Чарли не мог в это поверить. Мысль о таком предательстве была явно плодом больного воображения, дурным плодом, выращенным на почве подозрительности, страха и отсутствия самоуважения. В доме Чарли не было места для такого предательства. Неверность никогда не проживала в старом доме Филбриков и никогда бы не могла там проживать. Потолки бы сгнили, в стенах появились бы дыры, а пол потерял бы свою твердость и устойчивость.

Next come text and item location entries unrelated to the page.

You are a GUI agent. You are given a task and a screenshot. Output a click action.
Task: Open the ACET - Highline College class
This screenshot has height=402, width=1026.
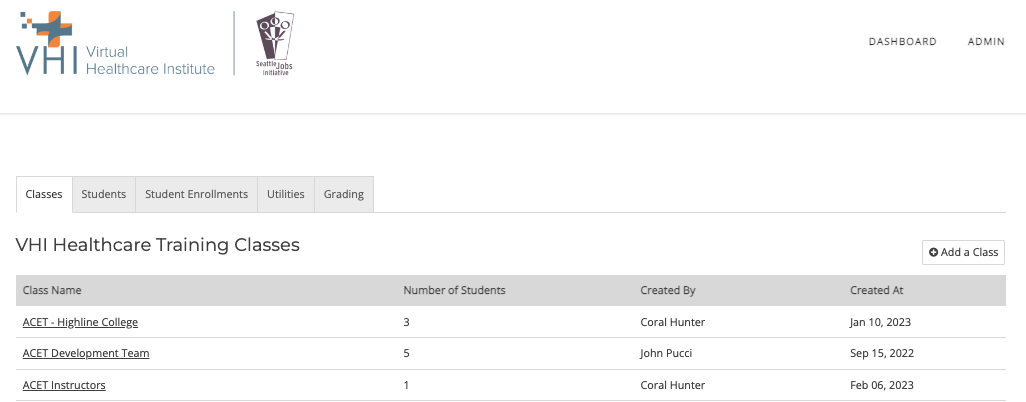80,322
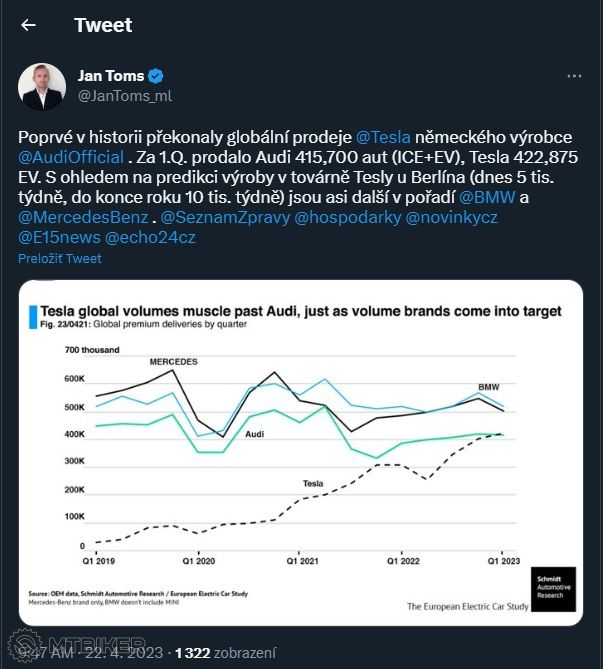Screen dimensions: 603x669
Task: Click the Tweet header title
Action: click(x=102, y=25)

Чарли испытывал душевные муки, да и физическую боль в пояснице. Эмоции прошедшего дня были слишком жестоки для человека, который только что встал, можно сказать, с больничной койки. Чтобы не тревожить Беллилию, он переоделся в ванной, тихо подошел к кровати и осторожно опустился на матрас. Она не пошевелилась. Через несколько минут Чарли тоже крепко спал.
Комната была освещена ночником Беллилии, и Чарли оставил его включенным. Но проснулся он в кромешной тьме. В первый момент он даже не удивился: все время, пока он болел и спал один в комнате, света по ночам не было. Но когда он сообразил, что на дворе опять бушует буря, что река снова пришла в ярость, а у ветра все сильней разгораются страсти, его вдруг поразила окружающая темнота, и он тут же решил, что ослеп. Протянув руку к своей лампе, он на ощупь нашел выключатель и повернул его. Комната оставалась такой же темной.

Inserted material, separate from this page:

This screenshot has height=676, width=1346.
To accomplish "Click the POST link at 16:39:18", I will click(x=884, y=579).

В страшном кошмаре он не мог ни двинуться, ни крикнуть. Голос у него пропал. А когда он протянул дрожащую руку к жене, то не мог найти ее в постели.

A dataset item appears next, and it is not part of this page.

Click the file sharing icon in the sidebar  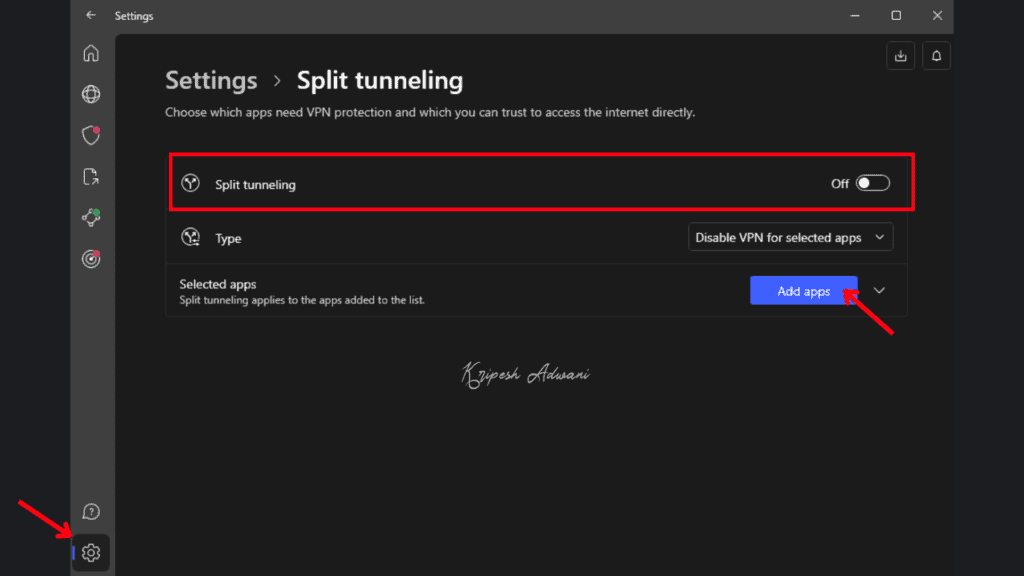(x=91, y=176)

На подкашивающихся ногах он пробрался в бесконечной, сплошной темноте к выключателю на стенке у двери. Нащупав его, он услышал щелчок и ожидал, что зажжется свет. Но темнота не исчезла. Ему стало плохо. Голова кружилась, он еле держался на ногах, в памяти всплывали мельчайшие детали тех ощущений, которые он испытывал перед тем, как потерял сознание, и ему показалось, что он вот-вот снова его потеряет. А пока он все-таки успел нащупать на камине спичечную коробку и зажег спичку. Маленькое желтое пламя прорезало темноту. Дрожащие руки Чарли нашли свечу, и желтый огонек прикоснулся к фитилю. Первые лучи мигающего света озарили висящий над камином портрет его матери в золоченой раме. И к нему сразу же вернулось здравомыслие, он снова стал самим собой — логически мыслящим человеком. Он понял: буря порвала электропровода, и всем его болезненным фантазиям можно найти такое же разумное объяснение. Он проклинал себя за то, что позволил своему разуму заразиться вирусом страха, и был уверен, что Беллилия спокойно спит на своей половине кровати.
Но ее там не оказалось. Ее не было и в той комнате, куда она уходила спать во время болезни Чарли. Ее вообще не было нигде на втором этаже, а когда он со свечой в руке спустился вниз и стал звать ее, никакого ответа не получил. Он обошел весь дом, осмотрел каждую комнату, но от Беллилии остались только платья, висящие в гардеробе, медные кастрюльки, разная кухонная утварь, которую она специально для себя покупала, остался запах ее духов и кремов, остались занавески, покрывала, мебель и ее гиацинты в синем горшочке.